Bookmark and Share

Notice: On April 23, 2014, Statalist moved from an email list to a forum, based at statalist.org.


[Date Prev][Date Next][Thread Prev][Thread Next][Date Index][Thread Index]

st: Re: String variables over 244 in a dataset with two delimiters


From   "Ozimek, Adam" <[email protected]>
To   "[email protected]" <[email protected]>
Subject   st: Re: String variables over 244 in a dataset with two delimiters
Date   Wed, 21 Sep 2011 20:56:01 -0400

How to correctly us the file command is not clear to me from the help file. Is there a longer online tutorial to be found?

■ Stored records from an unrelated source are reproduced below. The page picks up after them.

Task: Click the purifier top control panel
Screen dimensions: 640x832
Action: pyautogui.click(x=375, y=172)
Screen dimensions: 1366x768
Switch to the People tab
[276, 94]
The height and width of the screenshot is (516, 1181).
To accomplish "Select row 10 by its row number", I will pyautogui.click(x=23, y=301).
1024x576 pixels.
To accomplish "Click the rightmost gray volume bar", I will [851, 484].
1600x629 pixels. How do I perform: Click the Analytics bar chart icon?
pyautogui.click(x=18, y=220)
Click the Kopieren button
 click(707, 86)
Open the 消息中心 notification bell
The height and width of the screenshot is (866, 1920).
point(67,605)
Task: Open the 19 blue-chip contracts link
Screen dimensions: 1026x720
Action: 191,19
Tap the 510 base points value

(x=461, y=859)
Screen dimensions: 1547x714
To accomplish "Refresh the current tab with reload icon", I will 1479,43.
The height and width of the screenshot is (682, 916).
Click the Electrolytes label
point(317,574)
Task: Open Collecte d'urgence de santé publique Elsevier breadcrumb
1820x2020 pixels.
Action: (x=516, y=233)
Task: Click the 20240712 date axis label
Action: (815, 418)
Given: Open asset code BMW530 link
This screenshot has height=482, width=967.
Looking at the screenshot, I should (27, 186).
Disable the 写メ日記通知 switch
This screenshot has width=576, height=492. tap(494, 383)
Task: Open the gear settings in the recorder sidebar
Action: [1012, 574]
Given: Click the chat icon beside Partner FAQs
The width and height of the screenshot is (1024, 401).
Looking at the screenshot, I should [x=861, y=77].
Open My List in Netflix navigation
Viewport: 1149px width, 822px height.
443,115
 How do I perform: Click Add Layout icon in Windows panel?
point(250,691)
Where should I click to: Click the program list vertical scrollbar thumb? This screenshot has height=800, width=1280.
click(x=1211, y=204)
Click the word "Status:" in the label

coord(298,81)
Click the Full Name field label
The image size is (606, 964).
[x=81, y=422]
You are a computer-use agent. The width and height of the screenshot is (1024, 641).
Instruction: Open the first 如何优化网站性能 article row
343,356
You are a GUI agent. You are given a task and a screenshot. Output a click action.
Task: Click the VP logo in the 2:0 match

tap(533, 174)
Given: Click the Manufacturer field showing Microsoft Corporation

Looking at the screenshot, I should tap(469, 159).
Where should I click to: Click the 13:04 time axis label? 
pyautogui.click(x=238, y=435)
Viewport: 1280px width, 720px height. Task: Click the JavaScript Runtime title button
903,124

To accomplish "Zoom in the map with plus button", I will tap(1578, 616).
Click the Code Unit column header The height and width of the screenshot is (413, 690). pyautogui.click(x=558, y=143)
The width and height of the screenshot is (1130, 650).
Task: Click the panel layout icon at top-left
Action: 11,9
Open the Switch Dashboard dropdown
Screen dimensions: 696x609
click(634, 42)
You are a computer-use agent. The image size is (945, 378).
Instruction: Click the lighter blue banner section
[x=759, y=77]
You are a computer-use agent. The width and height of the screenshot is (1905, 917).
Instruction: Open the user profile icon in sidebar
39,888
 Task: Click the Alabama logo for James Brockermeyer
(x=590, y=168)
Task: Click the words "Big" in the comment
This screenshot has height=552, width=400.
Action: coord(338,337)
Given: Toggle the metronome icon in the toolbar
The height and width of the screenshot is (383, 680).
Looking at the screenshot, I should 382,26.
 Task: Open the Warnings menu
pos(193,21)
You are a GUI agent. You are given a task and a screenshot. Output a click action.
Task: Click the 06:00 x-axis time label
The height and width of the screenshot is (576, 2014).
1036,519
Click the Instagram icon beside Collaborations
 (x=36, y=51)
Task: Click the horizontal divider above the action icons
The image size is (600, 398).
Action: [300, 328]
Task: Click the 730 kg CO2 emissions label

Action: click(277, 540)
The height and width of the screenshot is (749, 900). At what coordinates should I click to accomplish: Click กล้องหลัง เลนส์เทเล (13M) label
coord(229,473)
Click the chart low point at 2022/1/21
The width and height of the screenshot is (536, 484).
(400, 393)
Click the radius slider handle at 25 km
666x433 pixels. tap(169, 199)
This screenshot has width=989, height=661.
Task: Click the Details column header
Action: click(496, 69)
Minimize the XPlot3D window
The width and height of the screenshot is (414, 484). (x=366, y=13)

It is an unfortunately named command in that searching for "state file command" is not very helpful in google. 

There is more than one variable with a semi-colon in it, and so just replace all semi-colons with tabs will cause a bit of confusion, so I'm guessing I need to step the the file one line at a time and use the file command rather than filefilter.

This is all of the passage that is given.